TASK INSTRUCTIONS>
Return the stretch of the data from the line containing "Toggle hand raise status" through the end of the data, word for word and with the pictures left out.
·····
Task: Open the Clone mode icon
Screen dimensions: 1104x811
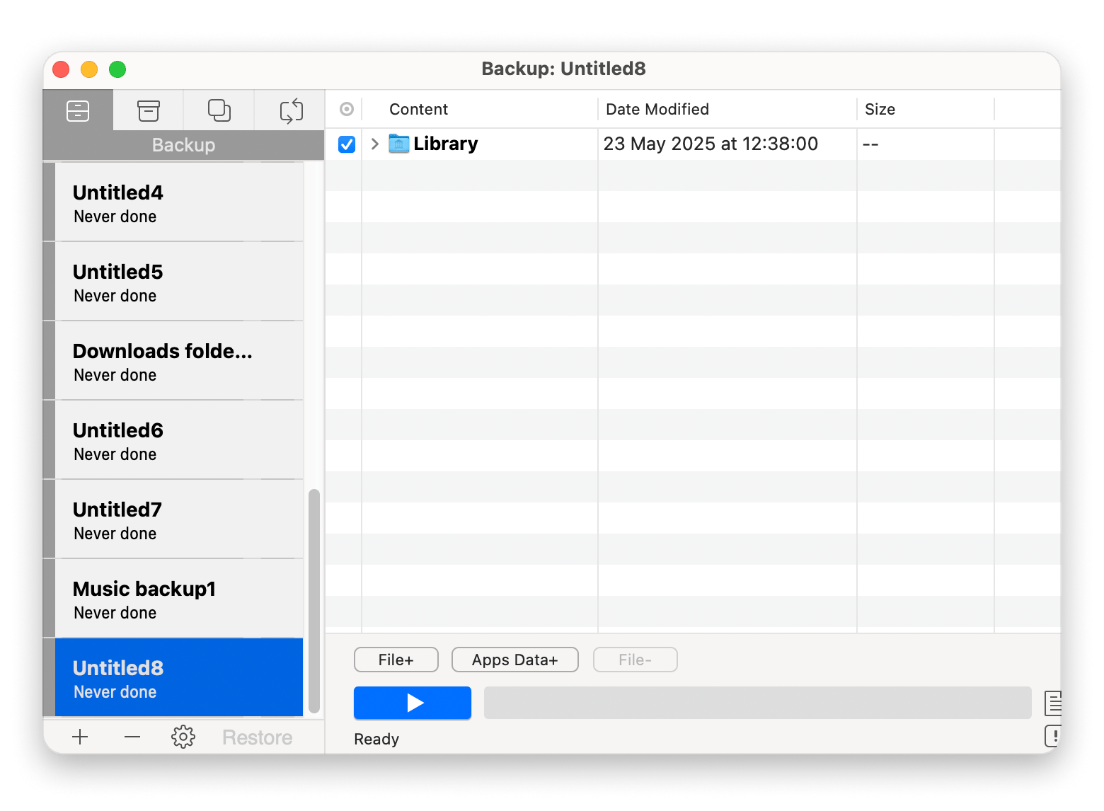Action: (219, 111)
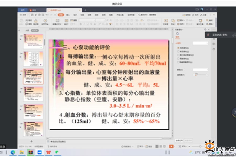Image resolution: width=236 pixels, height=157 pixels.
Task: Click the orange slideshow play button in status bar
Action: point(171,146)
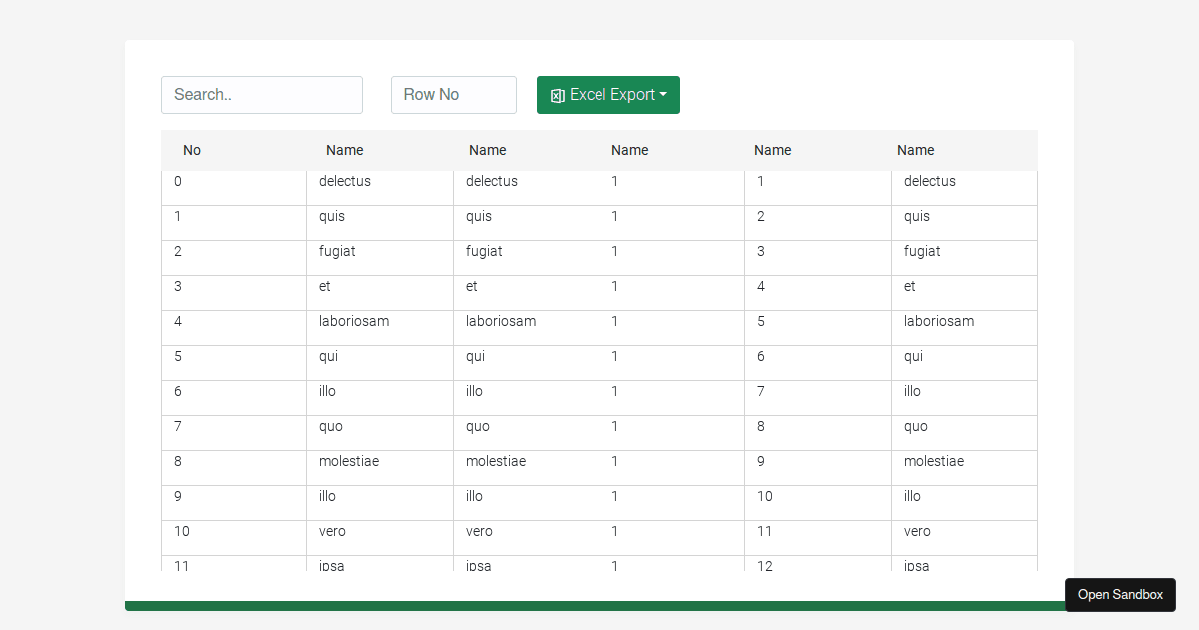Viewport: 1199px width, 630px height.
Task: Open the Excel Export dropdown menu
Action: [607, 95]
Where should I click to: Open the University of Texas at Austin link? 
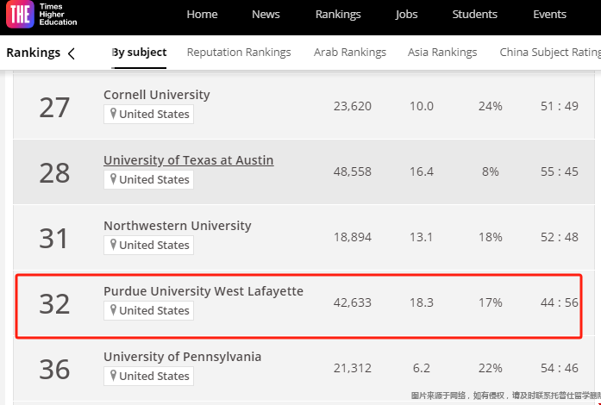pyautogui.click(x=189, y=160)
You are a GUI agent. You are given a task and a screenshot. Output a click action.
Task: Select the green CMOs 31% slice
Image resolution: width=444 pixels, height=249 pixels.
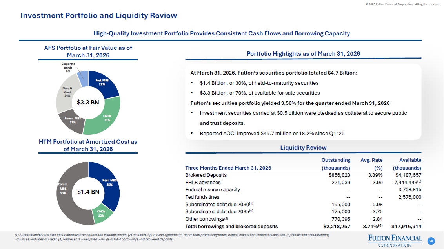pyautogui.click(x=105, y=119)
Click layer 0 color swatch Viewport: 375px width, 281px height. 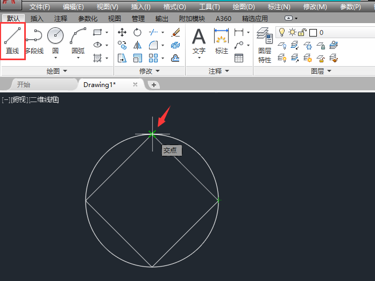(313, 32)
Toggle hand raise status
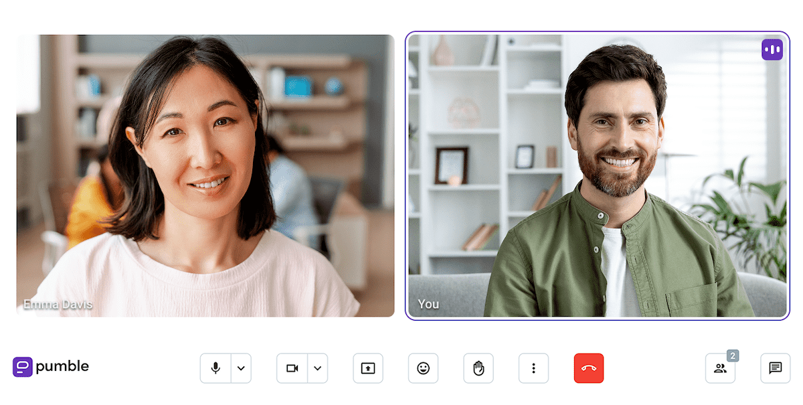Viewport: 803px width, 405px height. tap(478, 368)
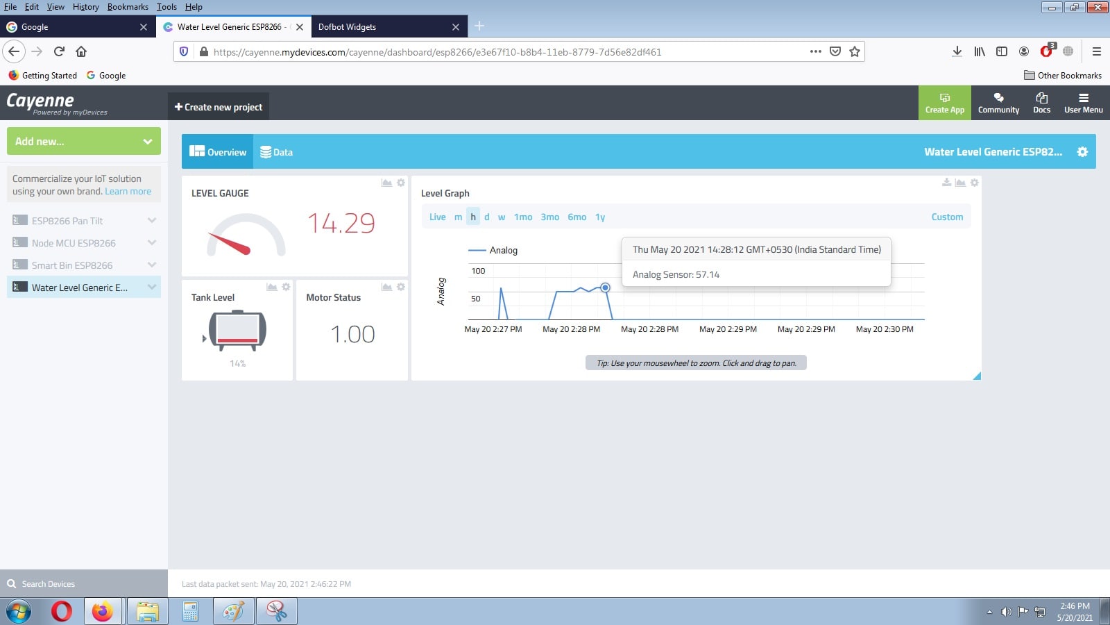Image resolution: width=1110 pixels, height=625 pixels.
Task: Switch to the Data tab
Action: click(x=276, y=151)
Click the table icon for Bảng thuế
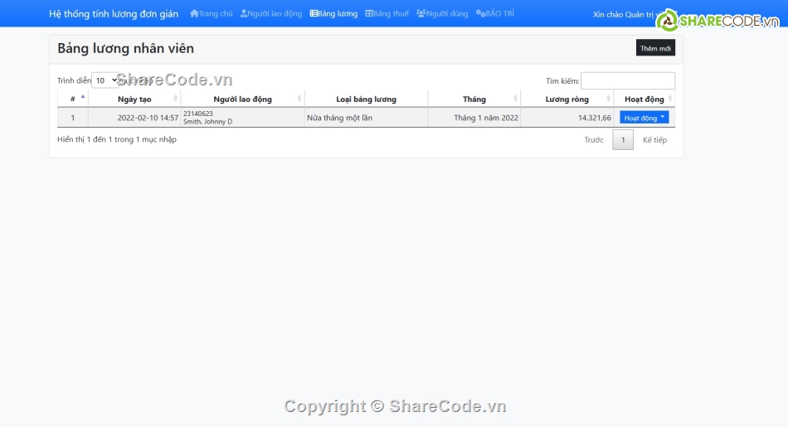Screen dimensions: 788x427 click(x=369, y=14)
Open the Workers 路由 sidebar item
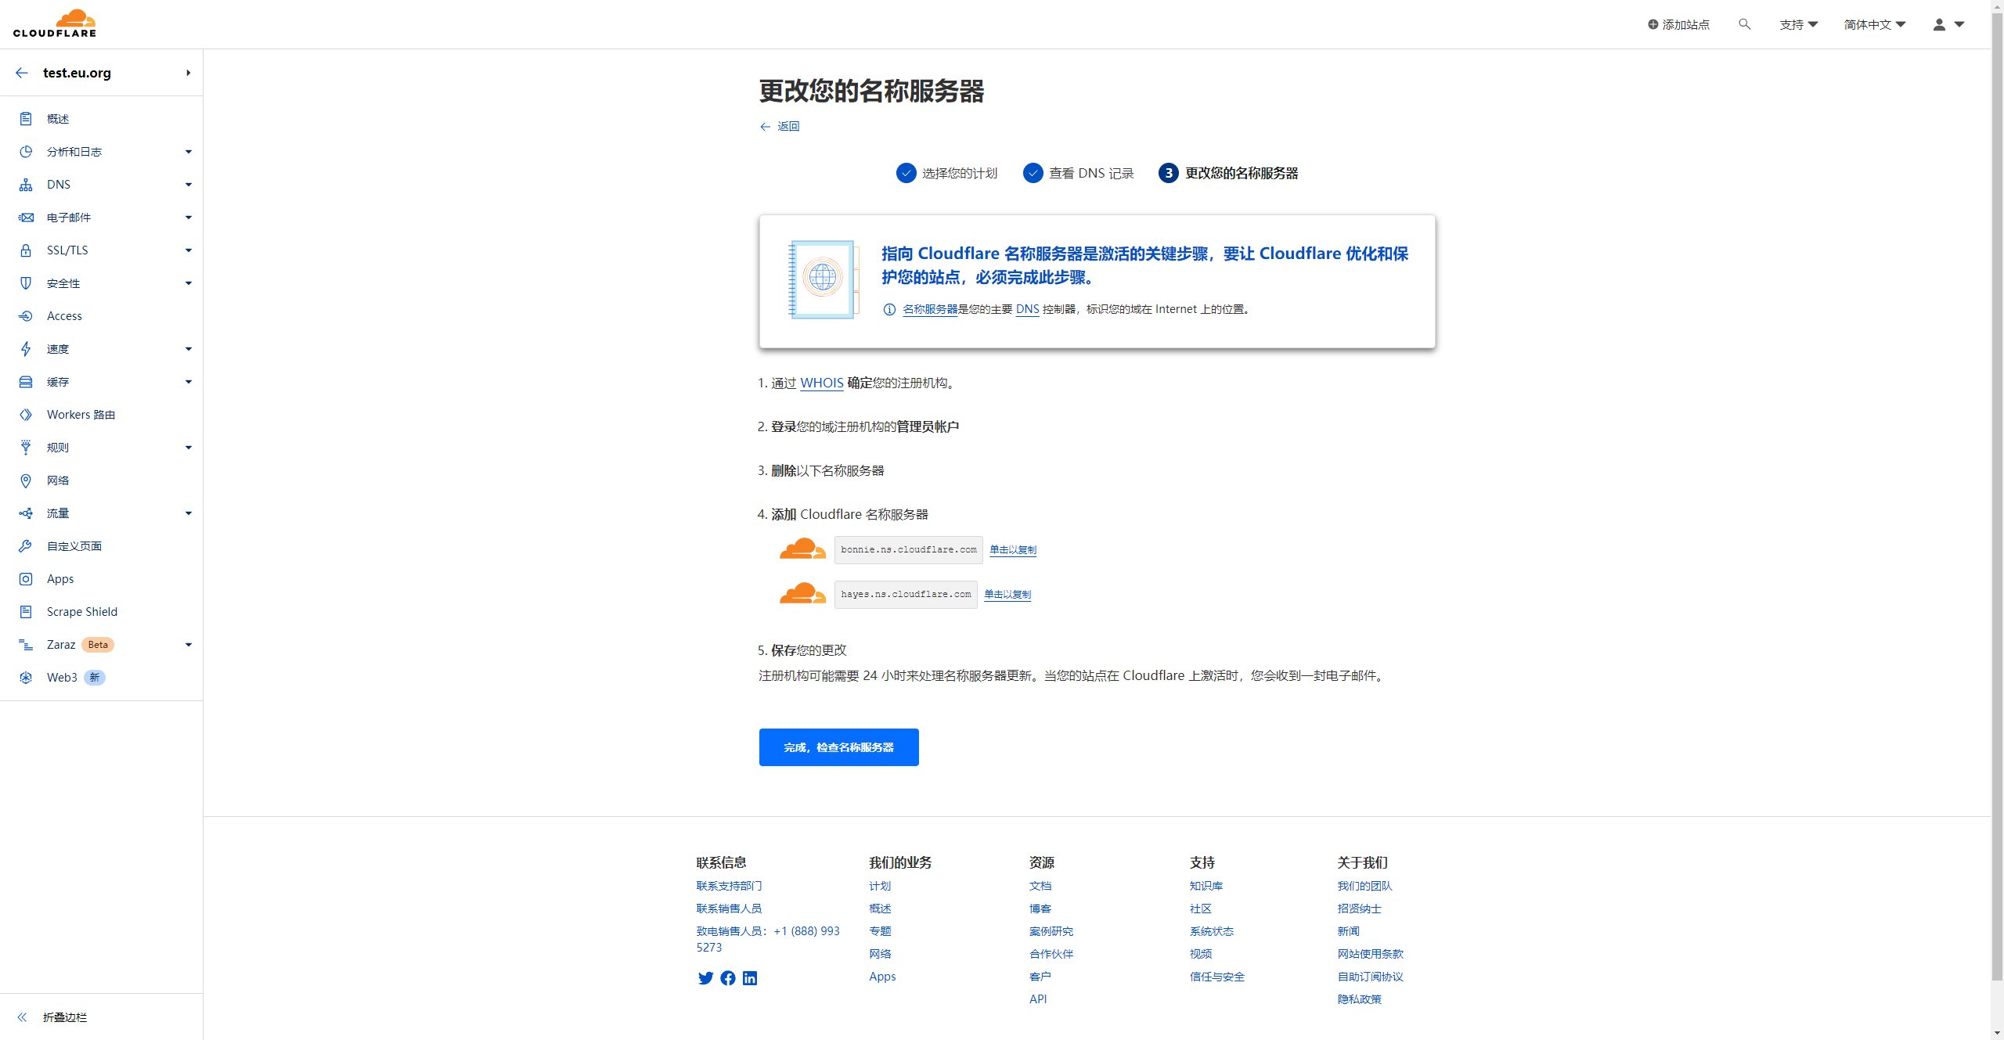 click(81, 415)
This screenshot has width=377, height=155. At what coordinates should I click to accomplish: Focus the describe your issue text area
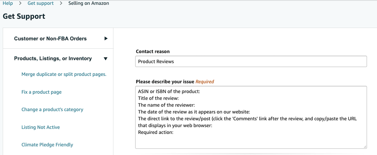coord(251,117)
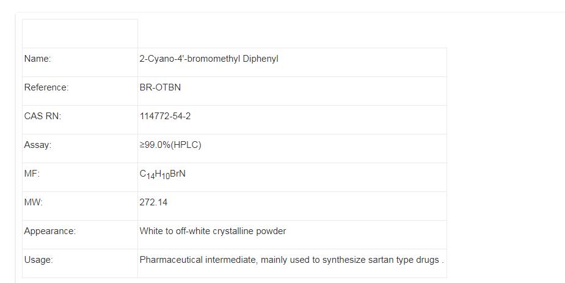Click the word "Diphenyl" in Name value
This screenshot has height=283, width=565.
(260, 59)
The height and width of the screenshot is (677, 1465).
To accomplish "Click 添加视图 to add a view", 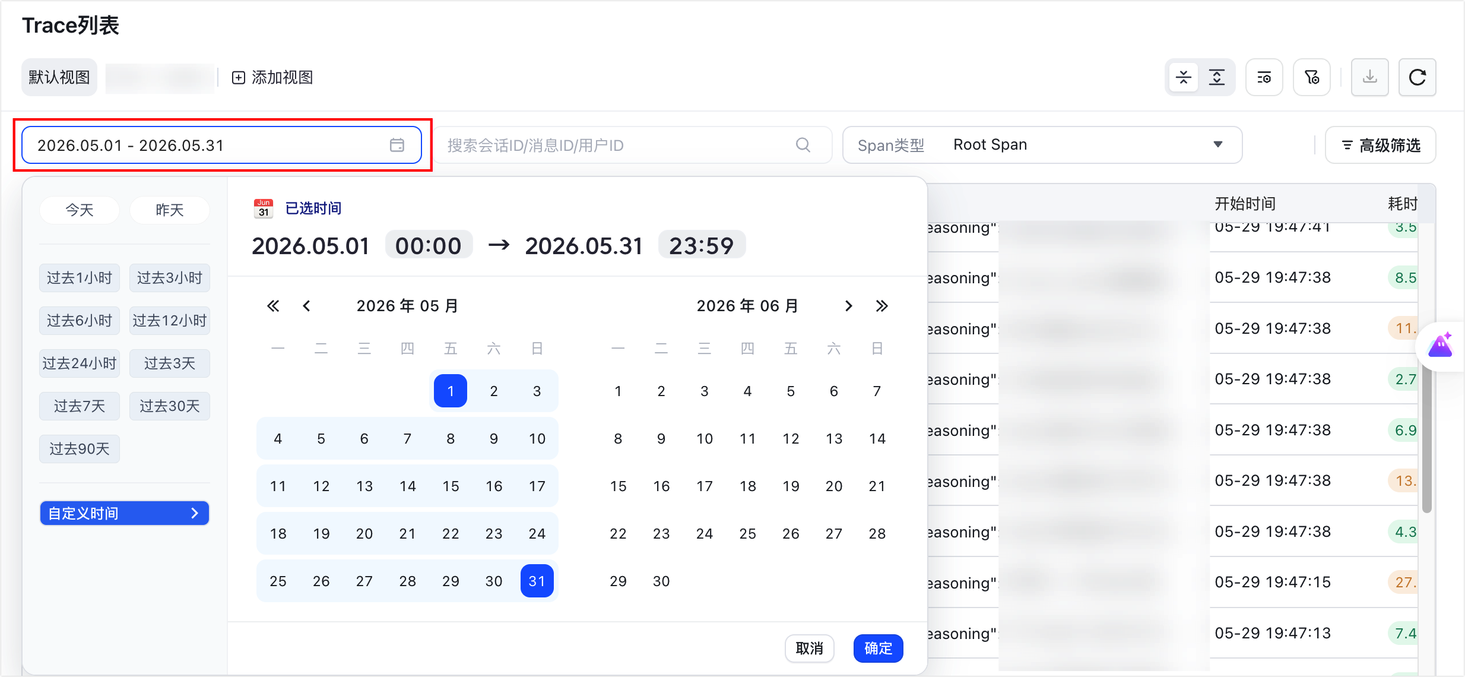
·····
SOLUTION>
Toggle hand raise status
Viewport: 803px width, 405px height. tap(478, 368)
Image resolution: width=1110 pixels, height=625 pixels.
Task: Switch to the Data tab
Action: click(x=276, y=151)
Click the table icon for Bảng thuế
Screen dimensions: 788x427 click(x=369, y=14)
Open the Workers 路由 sidebar item
 click(81, 415)
This screenshot has width=377, height=155. At what coordinates should I click to accomplish: Focus the describe your issue text area
coord(251,117)
Click the word "Diphenyl" in Name value
This screenshot has height=283, width=565.
(260, 59)
The height and width of the screenshot is (677, 1465).
To accomplish "Click 添加视图 to add a view", 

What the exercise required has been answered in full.